4e takes that 0th-to-1st jump and makes it a quantum leap.
Or, let's try another angle: how, in 4e, can I generate a Human adventurer - of any class or none - that has 5 hit points? (hint: "you can't" is not an acceptable answer...)
Lanefan
I remember that adventure, though AD&D had been out for many years before "zero-level" rules were published, and those rules were very much a novelty.
But no matter how experienced zero-level PCs were, they never gained a level. Heck, they didn't have ability scores generally, and a fighter could attack one for every fighter level he had, meaning that a tenth level fighter could easily kill ten level zero guards, but only one of their level 1 fighter sergeants. If this isn't superheroic, then I don't get the definition of the word.

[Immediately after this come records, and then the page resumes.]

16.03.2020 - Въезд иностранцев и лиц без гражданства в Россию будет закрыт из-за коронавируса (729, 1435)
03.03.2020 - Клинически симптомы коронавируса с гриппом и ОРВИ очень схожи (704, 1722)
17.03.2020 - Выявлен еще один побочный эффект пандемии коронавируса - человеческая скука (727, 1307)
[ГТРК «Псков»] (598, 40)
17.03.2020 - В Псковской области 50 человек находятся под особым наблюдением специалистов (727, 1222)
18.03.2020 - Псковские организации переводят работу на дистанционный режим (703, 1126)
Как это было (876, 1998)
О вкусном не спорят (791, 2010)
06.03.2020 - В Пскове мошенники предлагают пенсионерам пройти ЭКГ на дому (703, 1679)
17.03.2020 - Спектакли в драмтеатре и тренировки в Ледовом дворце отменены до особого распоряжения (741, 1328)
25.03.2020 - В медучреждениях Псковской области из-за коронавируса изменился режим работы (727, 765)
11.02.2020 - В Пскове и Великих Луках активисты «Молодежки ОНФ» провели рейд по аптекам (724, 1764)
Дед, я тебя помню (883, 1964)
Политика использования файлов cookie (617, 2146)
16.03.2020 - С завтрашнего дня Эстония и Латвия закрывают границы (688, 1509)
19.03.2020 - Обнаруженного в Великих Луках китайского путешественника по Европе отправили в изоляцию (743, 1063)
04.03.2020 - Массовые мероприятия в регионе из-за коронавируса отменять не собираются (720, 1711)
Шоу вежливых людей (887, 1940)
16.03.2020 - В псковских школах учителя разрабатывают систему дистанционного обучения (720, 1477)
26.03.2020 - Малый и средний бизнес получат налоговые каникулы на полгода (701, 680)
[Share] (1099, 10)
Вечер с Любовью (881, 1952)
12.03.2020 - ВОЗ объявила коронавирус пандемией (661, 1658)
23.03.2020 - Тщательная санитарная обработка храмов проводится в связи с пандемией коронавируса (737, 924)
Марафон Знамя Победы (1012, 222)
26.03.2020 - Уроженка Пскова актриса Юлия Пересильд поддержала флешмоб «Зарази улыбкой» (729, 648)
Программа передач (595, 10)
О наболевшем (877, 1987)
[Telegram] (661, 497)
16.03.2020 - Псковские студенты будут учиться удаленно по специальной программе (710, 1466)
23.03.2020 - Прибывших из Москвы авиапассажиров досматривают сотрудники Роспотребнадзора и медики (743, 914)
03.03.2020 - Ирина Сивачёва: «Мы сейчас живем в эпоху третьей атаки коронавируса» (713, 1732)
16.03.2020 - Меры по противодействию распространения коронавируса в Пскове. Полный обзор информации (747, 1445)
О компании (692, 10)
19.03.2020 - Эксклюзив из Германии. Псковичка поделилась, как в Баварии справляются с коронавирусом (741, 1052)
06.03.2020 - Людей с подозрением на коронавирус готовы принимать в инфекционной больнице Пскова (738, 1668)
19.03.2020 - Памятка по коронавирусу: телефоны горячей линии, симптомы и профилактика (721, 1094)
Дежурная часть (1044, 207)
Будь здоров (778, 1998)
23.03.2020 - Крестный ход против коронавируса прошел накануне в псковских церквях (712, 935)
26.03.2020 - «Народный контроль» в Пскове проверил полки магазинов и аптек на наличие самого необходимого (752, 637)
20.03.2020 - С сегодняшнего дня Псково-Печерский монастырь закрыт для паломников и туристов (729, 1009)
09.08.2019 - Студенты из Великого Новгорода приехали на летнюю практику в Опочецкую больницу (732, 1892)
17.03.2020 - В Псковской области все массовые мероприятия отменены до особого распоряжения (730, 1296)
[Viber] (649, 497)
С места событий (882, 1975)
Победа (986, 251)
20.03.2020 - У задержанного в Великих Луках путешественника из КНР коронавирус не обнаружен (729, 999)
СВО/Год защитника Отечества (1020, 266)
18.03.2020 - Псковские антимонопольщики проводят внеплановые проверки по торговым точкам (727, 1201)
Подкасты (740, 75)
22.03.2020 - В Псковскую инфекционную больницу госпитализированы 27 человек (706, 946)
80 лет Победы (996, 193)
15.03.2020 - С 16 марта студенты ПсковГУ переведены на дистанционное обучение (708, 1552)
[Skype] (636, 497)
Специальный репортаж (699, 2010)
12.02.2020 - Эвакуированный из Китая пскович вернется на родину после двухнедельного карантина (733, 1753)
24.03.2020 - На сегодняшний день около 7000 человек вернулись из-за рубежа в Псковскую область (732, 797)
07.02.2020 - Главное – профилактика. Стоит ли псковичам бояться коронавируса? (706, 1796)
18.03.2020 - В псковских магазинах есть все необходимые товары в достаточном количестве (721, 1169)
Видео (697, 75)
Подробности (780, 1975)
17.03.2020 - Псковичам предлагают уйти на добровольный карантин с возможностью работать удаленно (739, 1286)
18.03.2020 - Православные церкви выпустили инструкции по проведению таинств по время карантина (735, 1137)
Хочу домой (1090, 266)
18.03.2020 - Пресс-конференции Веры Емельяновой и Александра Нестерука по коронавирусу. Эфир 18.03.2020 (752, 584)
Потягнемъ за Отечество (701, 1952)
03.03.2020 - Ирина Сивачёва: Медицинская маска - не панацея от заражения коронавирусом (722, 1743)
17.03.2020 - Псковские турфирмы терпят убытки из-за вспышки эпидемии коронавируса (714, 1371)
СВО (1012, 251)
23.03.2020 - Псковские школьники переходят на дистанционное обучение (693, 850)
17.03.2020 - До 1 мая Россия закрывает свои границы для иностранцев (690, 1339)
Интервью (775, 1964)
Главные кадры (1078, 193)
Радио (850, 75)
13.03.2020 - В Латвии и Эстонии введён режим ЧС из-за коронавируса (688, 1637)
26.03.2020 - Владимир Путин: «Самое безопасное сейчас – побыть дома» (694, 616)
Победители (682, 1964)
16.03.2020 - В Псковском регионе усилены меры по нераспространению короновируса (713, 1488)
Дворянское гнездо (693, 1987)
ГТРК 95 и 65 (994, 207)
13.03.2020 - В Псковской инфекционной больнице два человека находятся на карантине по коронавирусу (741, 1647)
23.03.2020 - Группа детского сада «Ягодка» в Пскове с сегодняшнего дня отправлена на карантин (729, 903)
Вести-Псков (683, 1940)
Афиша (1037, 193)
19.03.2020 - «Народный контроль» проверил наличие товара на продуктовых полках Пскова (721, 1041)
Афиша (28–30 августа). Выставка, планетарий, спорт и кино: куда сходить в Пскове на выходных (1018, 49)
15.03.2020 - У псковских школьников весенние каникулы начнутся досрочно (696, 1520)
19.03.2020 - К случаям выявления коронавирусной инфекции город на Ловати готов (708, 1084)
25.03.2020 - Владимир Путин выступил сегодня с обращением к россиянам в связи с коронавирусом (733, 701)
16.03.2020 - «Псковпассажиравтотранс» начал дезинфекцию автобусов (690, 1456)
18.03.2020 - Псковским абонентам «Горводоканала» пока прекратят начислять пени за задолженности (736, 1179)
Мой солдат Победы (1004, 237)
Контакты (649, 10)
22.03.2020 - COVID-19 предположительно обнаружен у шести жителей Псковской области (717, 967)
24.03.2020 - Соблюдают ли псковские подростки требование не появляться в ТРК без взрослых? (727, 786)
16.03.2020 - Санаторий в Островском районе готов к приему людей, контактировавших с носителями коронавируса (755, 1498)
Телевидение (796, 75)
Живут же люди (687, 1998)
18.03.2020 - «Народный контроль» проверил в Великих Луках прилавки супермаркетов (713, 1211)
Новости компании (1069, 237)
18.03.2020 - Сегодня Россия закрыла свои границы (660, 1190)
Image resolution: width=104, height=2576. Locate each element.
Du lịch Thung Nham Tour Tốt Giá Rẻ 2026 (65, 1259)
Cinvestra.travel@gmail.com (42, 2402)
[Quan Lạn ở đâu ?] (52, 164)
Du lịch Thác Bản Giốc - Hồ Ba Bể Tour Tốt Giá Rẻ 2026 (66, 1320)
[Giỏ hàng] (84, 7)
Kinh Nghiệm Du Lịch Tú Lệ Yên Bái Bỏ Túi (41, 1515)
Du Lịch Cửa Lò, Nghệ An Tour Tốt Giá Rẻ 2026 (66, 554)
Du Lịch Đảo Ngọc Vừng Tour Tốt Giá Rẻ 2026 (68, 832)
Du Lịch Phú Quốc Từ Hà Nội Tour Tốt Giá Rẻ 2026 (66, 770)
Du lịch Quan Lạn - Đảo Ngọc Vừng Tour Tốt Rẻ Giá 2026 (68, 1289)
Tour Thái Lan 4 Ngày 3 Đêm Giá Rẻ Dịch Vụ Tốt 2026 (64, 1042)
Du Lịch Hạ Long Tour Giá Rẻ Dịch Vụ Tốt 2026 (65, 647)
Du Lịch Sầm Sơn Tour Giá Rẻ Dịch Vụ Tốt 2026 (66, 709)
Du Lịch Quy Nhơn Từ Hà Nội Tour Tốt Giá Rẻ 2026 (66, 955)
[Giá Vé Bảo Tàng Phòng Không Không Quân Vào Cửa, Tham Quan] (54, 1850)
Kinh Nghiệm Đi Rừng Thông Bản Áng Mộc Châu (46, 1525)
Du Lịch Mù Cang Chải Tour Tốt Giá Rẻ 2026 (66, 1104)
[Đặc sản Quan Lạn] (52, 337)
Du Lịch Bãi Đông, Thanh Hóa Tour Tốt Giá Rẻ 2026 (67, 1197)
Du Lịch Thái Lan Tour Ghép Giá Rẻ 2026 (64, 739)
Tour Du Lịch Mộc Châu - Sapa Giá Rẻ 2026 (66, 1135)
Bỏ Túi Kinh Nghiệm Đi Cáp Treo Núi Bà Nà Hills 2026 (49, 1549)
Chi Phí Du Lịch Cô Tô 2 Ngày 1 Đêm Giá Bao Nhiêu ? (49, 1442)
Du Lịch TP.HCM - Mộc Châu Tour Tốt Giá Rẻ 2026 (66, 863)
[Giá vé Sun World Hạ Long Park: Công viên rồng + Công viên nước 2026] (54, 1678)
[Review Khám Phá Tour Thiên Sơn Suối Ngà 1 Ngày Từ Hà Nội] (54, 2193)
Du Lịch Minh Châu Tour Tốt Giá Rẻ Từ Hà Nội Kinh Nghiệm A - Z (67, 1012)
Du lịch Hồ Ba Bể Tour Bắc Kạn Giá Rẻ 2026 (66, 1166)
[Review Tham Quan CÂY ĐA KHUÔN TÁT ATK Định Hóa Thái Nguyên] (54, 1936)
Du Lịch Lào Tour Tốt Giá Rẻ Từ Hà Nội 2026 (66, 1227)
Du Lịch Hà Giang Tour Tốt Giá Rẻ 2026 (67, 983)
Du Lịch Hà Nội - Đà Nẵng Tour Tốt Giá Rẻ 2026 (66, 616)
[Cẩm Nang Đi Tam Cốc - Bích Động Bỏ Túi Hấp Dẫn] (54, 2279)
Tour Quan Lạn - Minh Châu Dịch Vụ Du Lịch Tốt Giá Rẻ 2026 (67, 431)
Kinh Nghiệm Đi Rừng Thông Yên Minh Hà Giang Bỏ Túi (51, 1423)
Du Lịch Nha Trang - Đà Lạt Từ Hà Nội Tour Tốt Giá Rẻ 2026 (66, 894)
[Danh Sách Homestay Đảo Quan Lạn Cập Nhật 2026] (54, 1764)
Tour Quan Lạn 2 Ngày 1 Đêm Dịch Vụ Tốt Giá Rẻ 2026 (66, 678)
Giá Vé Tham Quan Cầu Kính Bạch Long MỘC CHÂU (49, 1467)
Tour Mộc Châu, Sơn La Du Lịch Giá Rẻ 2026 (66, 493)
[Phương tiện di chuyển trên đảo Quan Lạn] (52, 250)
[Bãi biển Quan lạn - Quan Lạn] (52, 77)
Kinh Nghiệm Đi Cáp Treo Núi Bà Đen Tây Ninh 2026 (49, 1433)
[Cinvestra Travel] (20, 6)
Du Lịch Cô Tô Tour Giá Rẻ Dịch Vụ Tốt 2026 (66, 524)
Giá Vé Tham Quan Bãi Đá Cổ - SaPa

4e doesn't support some builds. A PC minion (what's the mechanical difference between 5 hp and 1 hp? Darned near none) doesn't work in the system. It isn't about playing minions. Feature, not a bug.
D&D has never supported all options. How do I build a nebbish bookwork adventurer who can't fight or cast spells but whose intelligence, research abilities, and good luck allow him to survive adventures in any edition of D&D? (The answer, you can't. This isn't even an Expert PC since they fight too well. A wizard with more skill points and no spells? You would have to house rule it.)
Back in the 80s, I left AD&D based on the class system (too narrow and restrictive), hit points (too unrealistic), the lack of a skills system and rules (too abstract and focused on combat.) Over the years, I have decided that many if not most of those things were the strengths of D&D, and not the weaknesses of the game, and that one of the problems of 3e is that it built of "solutions" to these problems that muddied the strong points of the D&D game such as simplicity and abstraction without really addressing issues of verisimilitude.
"Fixing" these problems (and I suspect that for many people, these were problems in play over time) would require deciding which way to go -- since D&D was trying to be several types of contradictory games in the 3e period, it seems likely to choose a direction and do it really well.
Of course, doing that will alienate customers who thought the mechanics I thought were muddy were actually an acceptable compromise between competing interests. This also seems reasonable.